Proverbs 22-24: The Cure
The cure for what ails us comes through the discipline to follow the rules laid out for us. The writers remind us of the basic tenets of good living. Later in the Gospel story, Jesus’ words and actions remind us that God’s wisdom is so often the reverse of our own.
It’s wrong, very wrong,
to go along with injustice.
Whoever whitewashes the wicked
gets a black mark in the history books,
But whoever exposes the wicked
will be thanked and rewarded.
The practical precepts of Proverbs follow.
- Don’t walk on the poor just because they’re poor, and don’t use your position to crush the weak . . .
- Don’t hang out with angry people; don’t keep company with hotheads . . .
- Don’t gamble on the pot of gold at the end of the rainbow, or hock your house against a lucky chance . . .
- Don’t stealthily move back the boundary lines staked out long ago by your ancestors . . .
- Observe people who are good at their work—skilled workers are always in demand and admired . . .
- When you go out to dinner with an influential person,mind your manners . . .
- Don’t wear yourself out trying to get rich; restrain yourself!
- Don’t accept a meal from a tightwad; don’t expect anything special . . .
- Don’t bother talking sense to fools; they’ll only poke fun at your words . . .
- Don’t cheat orphans out of their property, for they have a powerful Advocate
who will go to bat for them . . . - Give yourselves to disciplined instruction; open your ears to tested knowledge . . .
- Don’t be afraid to correct your young ones . . .
- Dear child, if you become wise, I’ll be one happy parent . . .
- Don’t for a minute envy careless rebels . . .
- Oh listen, dear child—become wise; point your life in the right direction.
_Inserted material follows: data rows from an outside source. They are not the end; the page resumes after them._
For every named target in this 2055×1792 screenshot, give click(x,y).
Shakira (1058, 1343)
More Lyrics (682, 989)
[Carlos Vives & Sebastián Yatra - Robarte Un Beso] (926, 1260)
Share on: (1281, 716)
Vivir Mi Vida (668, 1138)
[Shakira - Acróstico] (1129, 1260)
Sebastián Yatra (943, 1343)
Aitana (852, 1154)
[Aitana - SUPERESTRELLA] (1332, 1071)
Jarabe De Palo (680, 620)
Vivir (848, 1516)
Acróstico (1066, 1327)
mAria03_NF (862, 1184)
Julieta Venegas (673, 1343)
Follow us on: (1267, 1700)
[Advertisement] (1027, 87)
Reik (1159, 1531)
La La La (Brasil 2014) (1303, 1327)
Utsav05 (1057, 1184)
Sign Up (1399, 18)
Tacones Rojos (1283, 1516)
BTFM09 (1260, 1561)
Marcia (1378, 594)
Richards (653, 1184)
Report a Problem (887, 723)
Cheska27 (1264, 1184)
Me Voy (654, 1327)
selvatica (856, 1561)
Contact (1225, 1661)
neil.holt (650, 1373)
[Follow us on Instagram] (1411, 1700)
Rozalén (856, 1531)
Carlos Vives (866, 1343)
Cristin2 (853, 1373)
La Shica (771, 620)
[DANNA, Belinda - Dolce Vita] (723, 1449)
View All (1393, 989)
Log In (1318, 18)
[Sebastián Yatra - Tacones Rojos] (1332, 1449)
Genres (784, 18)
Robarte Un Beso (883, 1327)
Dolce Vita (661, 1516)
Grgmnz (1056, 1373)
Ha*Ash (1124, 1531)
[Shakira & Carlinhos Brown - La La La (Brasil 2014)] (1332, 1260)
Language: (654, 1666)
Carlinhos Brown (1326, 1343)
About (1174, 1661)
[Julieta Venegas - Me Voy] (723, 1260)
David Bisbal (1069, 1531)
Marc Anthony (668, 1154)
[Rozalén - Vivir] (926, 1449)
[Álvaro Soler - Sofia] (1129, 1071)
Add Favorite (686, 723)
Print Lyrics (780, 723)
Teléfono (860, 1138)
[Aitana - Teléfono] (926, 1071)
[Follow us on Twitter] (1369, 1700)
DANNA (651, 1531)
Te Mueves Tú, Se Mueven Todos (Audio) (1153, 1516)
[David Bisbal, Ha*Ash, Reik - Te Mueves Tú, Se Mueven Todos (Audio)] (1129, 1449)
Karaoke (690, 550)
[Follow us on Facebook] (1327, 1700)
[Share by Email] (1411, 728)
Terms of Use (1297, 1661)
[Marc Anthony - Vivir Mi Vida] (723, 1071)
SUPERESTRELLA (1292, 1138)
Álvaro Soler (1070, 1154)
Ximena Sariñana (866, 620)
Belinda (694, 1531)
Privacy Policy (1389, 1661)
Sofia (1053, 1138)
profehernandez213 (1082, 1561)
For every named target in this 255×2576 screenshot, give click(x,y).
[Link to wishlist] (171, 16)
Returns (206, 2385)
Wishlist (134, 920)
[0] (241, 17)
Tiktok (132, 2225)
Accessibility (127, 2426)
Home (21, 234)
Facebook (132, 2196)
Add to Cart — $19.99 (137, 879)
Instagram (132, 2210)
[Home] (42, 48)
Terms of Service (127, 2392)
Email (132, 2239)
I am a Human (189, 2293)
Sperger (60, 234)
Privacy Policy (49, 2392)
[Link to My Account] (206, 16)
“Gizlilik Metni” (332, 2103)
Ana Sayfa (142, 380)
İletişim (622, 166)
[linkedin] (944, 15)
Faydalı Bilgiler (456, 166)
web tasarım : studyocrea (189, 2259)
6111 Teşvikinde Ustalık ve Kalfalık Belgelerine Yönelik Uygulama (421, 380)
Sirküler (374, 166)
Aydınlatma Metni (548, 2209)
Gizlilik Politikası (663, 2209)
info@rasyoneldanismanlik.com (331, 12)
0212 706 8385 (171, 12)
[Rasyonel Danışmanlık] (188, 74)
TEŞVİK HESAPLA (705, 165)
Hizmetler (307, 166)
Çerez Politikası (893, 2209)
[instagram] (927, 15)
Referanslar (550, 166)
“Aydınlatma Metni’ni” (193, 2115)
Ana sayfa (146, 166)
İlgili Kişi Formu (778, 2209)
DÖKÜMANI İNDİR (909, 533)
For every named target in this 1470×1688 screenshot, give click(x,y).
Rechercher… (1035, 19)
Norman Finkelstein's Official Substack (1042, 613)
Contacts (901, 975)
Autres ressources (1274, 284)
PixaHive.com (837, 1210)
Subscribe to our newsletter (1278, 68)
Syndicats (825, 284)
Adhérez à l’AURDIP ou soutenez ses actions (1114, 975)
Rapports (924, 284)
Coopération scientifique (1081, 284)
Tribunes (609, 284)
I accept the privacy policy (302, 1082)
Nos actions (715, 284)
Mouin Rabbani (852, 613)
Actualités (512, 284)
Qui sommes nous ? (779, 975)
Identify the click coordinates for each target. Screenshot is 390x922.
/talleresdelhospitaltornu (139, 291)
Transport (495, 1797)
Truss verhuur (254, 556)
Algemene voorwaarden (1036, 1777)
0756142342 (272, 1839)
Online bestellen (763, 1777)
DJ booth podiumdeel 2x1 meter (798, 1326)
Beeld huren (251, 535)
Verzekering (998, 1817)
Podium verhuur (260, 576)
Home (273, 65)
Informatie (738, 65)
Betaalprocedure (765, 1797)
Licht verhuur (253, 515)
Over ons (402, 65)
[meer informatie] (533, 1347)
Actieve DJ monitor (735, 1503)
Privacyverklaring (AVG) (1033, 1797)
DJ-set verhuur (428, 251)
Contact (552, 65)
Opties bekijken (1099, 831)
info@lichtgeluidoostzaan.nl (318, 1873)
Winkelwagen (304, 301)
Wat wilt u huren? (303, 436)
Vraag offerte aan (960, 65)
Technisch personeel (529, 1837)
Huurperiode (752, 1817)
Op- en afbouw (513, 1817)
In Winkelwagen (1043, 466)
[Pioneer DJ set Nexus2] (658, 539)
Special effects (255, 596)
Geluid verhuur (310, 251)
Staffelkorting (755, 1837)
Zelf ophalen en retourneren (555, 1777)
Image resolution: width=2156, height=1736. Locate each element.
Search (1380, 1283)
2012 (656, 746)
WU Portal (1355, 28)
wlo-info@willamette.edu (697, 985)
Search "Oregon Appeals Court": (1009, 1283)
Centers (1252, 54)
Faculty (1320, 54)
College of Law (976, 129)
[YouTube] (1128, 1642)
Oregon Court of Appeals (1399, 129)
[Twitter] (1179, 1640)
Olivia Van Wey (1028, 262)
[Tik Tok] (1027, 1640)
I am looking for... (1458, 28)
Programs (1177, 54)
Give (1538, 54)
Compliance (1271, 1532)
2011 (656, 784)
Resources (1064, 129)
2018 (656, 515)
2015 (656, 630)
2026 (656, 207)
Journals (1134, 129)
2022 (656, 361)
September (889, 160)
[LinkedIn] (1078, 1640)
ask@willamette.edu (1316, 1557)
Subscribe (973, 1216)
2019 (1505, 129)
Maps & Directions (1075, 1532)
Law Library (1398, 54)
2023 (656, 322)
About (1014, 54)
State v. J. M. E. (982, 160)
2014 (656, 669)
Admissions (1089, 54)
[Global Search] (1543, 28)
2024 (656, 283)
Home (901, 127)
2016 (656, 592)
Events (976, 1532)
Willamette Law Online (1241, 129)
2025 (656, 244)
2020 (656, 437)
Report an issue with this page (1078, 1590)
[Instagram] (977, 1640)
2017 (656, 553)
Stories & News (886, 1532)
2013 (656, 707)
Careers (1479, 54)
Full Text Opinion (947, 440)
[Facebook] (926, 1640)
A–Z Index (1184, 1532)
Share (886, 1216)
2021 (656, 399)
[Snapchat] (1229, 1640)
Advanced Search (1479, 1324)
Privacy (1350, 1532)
Don’t drink too much wine and get drunk; don’t eat too much food and get fat . . .
- Listen with respect to the father who raised you, and when your mother grows old, don’t neglect her . . .
- A loose woman can get you in deep trouble fast . . .
- Don’t judge wine by its label, or its bouquet, or its full-bodied flavor . . .
- Don’t envy bad people . . .
- It takes wisdom to build a house, and understanding to set it on a firm foundation . . .
- It’s better to be wise than strong . . .
- Wise conversation is way over the head of fools . . .
- Fools incubate sin; cynics desecrate beauty . . .
- If you fall to pieces in a crisis, there wasn’t much to you in the first place . . .
- Rescue the perishing; don’t hesitate to step in and help . . .
- Knowledge and wisdom for your soul—get that and your future’s secured,
your hope is on solid rock . . . - Don’t interfere with good people’s lives; don’t try to get the best of them . . .
- Don’t laugh when your enemy falls; don’t crow over his collapse . . .
- Don’t bother your head with braggarts or wish you could succeed like the wicked . . .
- Fear God, dear child—respect your leaders . . .
Heavy doses of humility and generosity bring us the cure that heals all that divides us from God and on another. When we compare varying translations of these verses, we find the ingredients of the remedy that restores us.